There’s more bad news for ATRS. According to the financial year-end update from its executive director, ATRS invests to earn a 7.5% actuarial assumed rate of return over a long-term horizon, but the current estimated rate of return for the year ended June 30, 2020 is minus 3%.
You can appreciate the pickle that ATRS is in. What’s more, there are signs that this has been long brewing. An April 2020 solvency analysis on the pension fund from the Reason Foundation – an admittedly right-wing free market research group – points to over $4.3 billion of unfunded liabilities, with only 80% of the assets needed to fund the programme in the long term. It cites “unrealistic expectations” as one of the key drivers for the underperformance. Also, according to reports, ATRS allocated almost 10% of its entire portfolio to just three Allianz funds, which is a rather surprising concentration.
It’s worth noting how litigious the ATRS has become. In February this year, the pension fund sued State Street, claiming the firm overcharged it on foreign currency transactions. In April, it won court approval to continue to carry on a class action lawsuit against Goldman Sachs, originally launched in 2011, alleging misrepresentation of collateralised debt obligation products sold during the subprime mortgage boom.
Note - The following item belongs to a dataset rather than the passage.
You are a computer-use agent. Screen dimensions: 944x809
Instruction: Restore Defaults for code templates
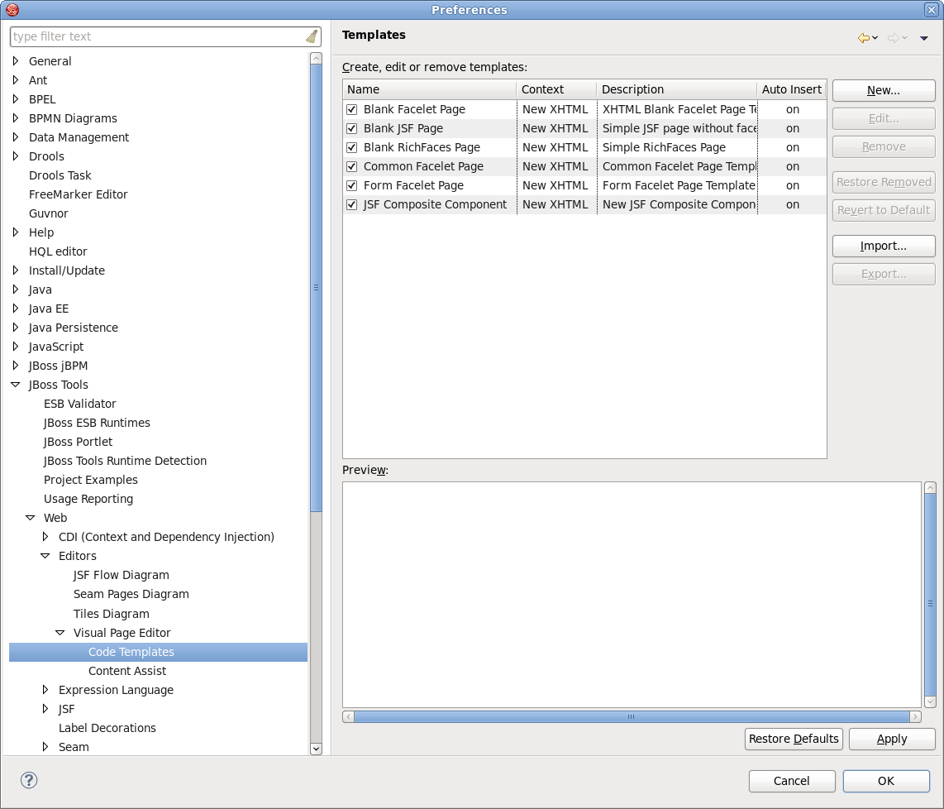(x=794, y=739)
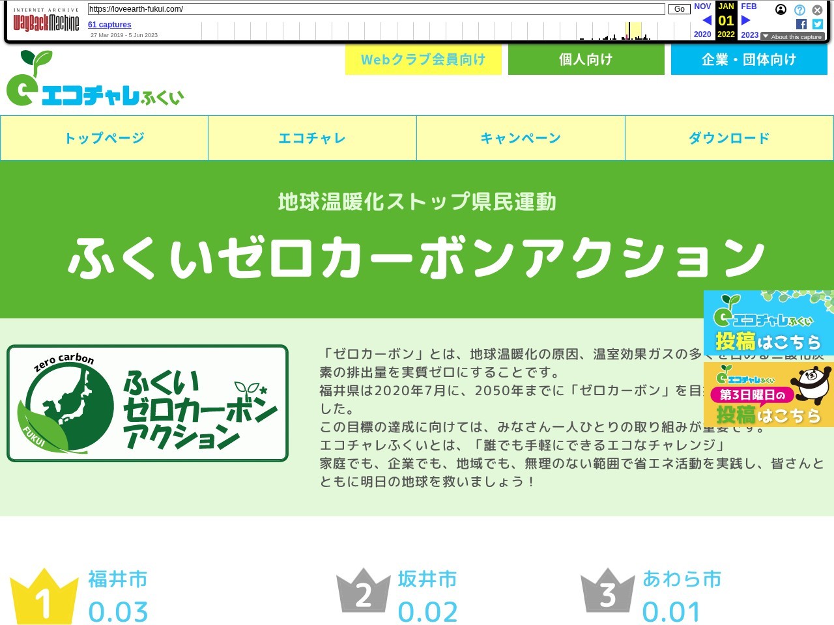Select the ダウンロード menu item

pyautogui.click(x=729, y=138)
Of course, Allianz and the other defendants in these cases may be guilty of the allegations against them. But an allocation of almost 10% of a pension portfolio to just three investment vehicles makes me wonder about the judgement of the organisation involved. Perhaps the ATRS has calculated that a nice fat lawsuit win is an easy way out of its underfunding and performance problems.
I hope the ATRS lawyers are charging on a success-only fee basis, because I’d hate to think of Arkansas teachers being on the hook for any more deficits and liabilities.